The inmate, Lisa Montgomery of Melvern, Kan., will be the first woman to be federally executed in nearly 70 years. Her death, by lethal injection, will take place on Tuesday, December 8, 2020, at the U.S. penitentiary in Terre Haute, Indiana.
According to court documents, Ms. Montgomery told her friends and family in 2004 that she was pregnant, despite having undergone a sterilization procedure years earlier.
In December of that year, she reached out to her victim Bobbie Jo Stinnett, who was 23 and eight months pregnant, under the pretense of buying a puppy that she had advertised online, court records show.
Ms. Montgomery, who was 36 at the time, reportedly drove from Kansas to Ms. Stinnett’s home in northwestern Missouri, where she strangled her to death and cut the baby girl from her abdomen, who she attempted to pass off as her own.
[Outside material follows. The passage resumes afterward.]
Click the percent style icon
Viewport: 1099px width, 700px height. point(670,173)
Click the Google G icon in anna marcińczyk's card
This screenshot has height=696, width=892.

The infant girl was recovered in good condition at Stormont-Vail Regional Medical Center in Topeka.The girl's father was reunited with her on December 24, 2004, authorities said. She was the couple's first child.
Montgomery later confessed to murdering Stinnett and abducting her child and was convicted in the U.S. District Court for the Western District of Missouri in October 2007 for federal kidnapping resulting in death, ABC News reported.
The jury unanimously recommended a death sentence for the crime, which the court imposed.
When Ms. Montgomery is executed, her death will be the first federal execution of a woman since 1953, when Bonnie Heady was killed in a gas chamber for the kidnapping and murder of a 6-year-old boy in Kansas City, Mo.